_Instructions for the task_: Find the line in the entries below that contains "Select the 'вступил". Repeat it exactly, and every line after it through the line that contains "Select the UTI".

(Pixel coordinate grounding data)

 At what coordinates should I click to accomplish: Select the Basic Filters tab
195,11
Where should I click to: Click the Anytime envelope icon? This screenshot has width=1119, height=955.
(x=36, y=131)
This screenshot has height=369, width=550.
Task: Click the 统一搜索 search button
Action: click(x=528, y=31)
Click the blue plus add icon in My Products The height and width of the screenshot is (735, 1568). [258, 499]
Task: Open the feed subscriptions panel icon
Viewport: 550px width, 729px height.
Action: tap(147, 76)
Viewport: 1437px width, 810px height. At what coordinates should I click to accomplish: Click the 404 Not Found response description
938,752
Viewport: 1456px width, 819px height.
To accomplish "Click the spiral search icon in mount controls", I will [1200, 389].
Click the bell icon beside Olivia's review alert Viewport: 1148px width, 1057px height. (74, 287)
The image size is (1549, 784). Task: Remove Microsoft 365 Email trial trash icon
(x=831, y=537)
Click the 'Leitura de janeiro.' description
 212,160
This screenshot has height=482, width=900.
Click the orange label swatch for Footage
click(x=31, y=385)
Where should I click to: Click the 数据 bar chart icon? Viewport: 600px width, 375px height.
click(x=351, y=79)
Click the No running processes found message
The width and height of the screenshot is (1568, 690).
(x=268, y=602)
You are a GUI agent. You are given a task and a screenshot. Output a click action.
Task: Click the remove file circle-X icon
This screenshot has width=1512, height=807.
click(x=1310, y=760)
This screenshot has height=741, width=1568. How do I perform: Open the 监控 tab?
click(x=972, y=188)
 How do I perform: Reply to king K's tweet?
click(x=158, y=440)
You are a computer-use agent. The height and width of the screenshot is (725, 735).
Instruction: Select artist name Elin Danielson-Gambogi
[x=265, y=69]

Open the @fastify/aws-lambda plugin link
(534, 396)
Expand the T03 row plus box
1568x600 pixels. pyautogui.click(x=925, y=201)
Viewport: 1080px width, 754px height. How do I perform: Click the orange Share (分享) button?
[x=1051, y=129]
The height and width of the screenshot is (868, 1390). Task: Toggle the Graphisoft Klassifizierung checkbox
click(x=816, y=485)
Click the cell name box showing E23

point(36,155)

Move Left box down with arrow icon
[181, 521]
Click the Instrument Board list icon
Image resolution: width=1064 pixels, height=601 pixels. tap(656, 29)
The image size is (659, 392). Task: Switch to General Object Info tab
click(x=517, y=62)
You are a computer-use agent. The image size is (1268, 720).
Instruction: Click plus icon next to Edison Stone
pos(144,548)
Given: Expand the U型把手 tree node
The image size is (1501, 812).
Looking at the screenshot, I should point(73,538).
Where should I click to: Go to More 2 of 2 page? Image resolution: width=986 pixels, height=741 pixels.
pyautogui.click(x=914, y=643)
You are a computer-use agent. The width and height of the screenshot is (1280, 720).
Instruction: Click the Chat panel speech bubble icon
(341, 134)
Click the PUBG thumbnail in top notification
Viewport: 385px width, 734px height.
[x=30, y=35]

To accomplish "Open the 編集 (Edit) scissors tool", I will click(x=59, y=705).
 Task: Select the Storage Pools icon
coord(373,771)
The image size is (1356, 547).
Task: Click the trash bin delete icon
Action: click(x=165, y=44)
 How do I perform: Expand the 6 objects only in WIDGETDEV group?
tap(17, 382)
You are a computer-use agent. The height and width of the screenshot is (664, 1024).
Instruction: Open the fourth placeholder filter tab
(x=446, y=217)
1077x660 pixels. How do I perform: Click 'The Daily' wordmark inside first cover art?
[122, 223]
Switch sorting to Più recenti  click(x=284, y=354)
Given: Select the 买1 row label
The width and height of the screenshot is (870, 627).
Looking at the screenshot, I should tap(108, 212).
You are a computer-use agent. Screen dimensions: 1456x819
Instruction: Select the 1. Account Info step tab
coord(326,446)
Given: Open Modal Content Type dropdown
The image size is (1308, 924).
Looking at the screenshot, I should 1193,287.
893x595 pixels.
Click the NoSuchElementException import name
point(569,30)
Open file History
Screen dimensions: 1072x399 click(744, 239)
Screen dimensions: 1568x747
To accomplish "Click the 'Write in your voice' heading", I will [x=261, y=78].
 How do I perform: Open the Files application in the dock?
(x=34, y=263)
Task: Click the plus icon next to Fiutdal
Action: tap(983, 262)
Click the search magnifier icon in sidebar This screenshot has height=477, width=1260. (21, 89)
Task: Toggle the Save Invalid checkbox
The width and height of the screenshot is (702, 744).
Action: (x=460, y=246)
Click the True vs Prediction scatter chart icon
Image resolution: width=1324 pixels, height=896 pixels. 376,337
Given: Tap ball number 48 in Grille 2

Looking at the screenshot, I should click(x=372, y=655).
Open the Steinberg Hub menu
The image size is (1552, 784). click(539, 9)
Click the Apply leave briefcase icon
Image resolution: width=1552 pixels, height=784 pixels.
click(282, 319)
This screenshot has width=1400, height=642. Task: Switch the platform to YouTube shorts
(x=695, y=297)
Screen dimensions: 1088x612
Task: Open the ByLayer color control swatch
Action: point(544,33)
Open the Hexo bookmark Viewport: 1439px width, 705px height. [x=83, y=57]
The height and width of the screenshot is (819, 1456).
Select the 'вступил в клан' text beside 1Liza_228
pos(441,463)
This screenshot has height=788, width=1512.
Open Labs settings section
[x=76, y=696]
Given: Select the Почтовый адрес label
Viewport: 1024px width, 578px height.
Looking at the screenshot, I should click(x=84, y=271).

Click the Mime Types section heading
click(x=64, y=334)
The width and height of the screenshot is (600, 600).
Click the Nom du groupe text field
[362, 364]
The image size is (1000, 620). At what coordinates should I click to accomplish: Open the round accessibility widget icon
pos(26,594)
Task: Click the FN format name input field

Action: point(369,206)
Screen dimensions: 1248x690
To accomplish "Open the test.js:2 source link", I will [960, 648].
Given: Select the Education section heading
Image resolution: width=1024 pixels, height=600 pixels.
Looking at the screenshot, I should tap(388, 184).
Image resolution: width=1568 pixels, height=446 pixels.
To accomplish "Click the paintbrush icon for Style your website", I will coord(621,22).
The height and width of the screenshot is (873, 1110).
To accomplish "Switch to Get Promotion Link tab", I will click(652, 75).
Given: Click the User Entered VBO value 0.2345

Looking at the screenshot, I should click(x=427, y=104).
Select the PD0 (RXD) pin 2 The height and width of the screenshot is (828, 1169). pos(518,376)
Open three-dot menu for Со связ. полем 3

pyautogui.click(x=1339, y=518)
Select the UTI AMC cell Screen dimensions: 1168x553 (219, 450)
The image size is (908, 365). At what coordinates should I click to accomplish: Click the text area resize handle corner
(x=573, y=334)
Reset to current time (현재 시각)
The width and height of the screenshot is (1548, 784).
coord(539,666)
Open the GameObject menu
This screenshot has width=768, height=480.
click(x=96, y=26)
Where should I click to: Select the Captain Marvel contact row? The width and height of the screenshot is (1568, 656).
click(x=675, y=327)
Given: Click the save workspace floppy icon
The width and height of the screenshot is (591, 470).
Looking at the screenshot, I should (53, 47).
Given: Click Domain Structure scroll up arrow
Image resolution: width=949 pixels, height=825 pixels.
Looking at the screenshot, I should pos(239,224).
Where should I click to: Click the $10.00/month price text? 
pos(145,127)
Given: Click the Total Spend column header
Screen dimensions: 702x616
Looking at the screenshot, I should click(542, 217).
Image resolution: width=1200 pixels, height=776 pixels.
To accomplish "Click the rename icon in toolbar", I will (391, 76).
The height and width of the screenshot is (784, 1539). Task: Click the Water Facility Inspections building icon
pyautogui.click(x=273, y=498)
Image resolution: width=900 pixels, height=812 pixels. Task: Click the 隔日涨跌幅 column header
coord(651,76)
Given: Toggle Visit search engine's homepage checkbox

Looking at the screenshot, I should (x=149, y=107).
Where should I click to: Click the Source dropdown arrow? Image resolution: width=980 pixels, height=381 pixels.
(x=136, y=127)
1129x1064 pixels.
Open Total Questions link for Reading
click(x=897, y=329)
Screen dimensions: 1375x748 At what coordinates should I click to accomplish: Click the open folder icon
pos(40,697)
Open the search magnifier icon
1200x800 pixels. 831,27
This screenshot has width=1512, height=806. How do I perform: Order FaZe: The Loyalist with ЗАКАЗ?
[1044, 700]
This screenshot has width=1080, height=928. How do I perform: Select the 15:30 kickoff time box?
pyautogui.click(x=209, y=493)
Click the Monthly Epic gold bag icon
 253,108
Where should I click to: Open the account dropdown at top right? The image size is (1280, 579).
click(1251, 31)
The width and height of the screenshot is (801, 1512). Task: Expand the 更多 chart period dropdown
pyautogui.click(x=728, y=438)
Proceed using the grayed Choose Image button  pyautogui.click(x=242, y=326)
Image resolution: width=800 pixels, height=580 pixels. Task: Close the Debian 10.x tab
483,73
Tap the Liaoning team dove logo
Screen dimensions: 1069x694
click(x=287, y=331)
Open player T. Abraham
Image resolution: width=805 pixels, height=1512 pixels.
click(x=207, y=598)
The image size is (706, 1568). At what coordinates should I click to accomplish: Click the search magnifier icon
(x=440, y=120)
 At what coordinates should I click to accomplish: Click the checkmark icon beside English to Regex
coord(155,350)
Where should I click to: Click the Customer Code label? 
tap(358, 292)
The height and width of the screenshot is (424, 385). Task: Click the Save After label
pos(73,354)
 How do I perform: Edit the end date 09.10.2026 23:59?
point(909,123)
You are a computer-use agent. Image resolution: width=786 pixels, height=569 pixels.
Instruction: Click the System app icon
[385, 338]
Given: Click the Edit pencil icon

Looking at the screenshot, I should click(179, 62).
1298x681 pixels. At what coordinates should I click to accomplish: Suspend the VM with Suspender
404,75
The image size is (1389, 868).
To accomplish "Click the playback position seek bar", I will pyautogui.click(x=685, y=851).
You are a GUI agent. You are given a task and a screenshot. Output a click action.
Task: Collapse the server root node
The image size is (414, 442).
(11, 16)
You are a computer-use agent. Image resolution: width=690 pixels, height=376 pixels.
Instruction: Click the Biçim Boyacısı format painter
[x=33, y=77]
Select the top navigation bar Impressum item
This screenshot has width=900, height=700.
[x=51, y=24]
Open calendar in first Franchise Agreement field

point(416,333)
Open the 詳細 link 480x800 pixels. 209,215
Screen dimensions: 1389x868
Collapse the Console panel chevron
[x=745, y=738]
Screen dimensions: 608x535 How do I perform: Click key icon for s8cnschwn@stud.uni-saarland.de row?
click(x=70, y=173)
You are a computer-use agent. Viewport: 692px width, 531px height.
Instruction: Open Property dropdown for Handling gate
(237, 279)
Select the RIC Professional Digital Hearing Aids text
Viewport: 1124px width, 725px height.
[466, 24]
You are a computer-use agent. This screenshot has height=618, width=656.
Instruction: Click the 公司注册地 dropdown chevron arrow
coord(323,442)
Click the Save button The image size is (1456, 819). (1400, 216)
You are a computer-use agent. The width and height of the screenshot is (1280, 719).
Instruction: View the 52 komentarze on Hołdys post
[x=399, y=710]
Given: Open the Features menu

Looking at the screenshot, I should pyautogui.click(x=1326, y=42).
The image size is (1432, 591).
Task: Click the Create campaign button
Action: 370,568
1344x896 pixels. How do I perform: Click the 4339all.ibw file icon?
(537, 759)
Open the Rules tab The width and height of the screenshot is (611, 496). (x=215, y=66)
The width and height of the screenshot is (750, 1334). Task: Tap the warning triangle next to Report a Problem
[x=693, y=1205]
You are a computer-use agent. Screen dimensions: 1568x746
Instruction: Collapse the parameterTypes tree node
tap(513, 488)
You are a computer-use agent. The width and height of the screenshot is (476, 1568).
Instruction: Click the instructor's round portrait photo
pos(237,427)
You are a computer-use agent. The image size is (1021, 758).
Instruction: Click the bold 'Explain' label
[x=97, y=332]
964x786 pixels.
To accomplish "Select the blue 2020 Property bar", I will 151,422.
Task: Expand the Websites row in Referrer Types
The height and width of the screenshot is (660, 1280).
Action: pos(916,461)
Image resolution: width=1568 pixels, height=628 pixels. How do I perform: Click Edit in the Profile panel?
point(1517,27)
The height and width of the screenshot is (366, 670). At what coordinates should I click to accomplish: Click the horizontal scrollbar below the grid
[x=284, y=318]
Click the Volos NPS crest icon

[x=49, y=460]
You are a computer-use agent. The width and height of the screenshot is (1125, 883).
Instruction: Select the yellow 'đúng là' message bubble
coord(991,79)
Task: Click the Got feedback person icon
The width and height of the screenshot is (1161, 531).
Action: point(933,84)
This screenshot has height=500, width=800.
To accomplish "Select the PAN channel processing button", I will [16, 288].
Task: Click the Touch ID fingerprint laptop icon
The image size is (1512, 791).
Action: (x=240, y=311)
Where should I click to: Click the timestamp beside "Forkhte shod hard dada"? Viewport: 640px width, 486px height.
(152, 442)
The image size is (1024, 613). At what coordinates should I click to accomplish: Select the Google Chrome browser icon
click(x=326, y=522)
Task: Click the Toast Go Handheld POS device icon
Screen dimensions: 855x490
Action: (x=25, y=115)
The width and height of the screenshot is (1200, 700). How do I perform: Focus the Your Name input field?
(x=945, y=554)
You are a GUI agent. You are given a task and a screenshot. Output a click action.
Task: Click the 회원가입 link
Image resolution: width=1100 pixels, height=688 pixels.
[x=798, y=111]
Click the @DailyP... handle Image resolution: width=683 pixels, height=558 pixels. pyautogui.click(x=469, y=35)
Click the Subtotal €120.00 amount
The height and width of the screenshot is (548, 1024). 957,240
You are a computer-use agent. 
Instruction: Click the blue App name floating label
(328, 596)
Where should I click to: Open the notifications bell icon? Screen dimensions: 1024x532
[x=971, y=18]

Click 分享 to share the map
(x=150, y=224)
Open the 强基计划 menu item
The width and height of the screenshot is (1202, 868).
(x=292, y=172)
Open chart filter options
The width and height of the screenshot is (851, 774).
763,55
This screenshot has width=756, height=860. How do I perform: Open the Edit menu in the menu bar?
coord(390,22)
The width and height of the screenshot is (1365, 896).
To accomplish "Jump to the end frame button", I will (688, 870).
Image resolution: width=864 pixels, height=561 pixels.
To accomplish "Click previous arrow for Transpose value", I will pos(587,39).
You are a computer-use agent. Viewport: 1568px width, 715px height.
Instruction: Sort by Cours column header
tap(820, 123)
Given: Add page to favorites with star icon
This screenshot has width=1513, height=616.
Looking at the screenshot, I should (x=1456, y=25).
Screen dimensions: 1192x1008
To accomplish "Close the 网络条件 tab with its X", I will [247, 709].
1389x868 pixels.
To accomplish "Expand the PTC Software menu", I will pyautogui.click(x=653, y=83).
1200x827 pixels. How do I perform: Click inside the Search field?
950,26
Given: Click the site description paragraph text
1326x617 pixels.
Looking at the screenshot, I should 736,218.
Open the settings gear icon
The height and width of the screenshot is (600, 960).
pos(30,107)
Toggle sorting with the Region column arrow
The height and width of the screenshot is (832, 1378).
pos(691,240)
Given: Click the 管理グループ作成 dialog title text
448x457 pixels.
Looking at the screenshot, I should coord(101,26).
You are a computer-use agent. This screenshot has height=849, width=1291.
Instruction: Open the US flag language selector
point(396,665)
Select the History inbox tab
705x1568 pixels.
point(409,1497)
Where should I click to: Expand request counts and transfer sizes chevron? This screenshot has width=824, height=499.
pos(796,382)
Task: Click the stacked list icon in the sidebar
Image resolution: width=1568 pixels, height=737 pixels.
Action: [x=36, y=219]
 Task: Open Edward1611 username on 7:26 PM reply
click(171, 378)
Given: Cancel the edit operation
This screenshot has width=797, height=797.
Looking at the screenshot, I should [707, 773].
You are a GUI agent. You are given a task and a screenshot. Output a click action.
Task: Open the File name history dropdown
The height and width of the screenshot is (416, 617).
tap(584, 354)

_Written solution_:
Select the 'вступил в клан' text beside 1Liza_228
pos(441,463)
This screenshot has height=788, width=1512.
Open Labs settings section
[x=76, y=696]
Given: Select the Почтовый адрес label
Viewport: 1024px width, 578px height.
Looking at the screenshot, I should click(x=84, y=271).

Click the Mime Types section heading
click(x=64, y=334)
The width and height of the screenshot is (600, 600).
Click the Nom du groupe text field
[362, 364]
The image size is (1000, 620). At what coordinates should I click to accomplish: Open the round accessibility widget icon
pos(26,594)
Task: Click the FN format name input field

Action: point(369,206)
Screen dimensions: 1248x690
To accomplish "Open the test.js:2 source link", I will [960, 648].
Given: Select the Education section heading
Image resolution: width=1024 pixels, height=600 pixels.
Looking at the screenshot, I should tap(388, 184).
Image resolution: width=1568 pixels, height=446 pixels.
To accomplish "Click the paintbrush icon for Style your website", I will coord(621,22).
The height and width of the screenshot is (873, 1110).
To accomplish "Switch to Get Promotion Link tab", I will click(652, 75).
Given: Click the User Entered VBO value 0.2345

Looking at the screenshot, I should click(x=427, y=104).
Select the PD0 (RXD) pin 2 The height and width of the screenshot is (828, 1169). pos(518,376)
Open three-dot menu for Со связ. полем 3

pyautogui.click(x=1339, y=518)
Select the UTI AMC cell Screen dimensions: 1168x553 (219, 450)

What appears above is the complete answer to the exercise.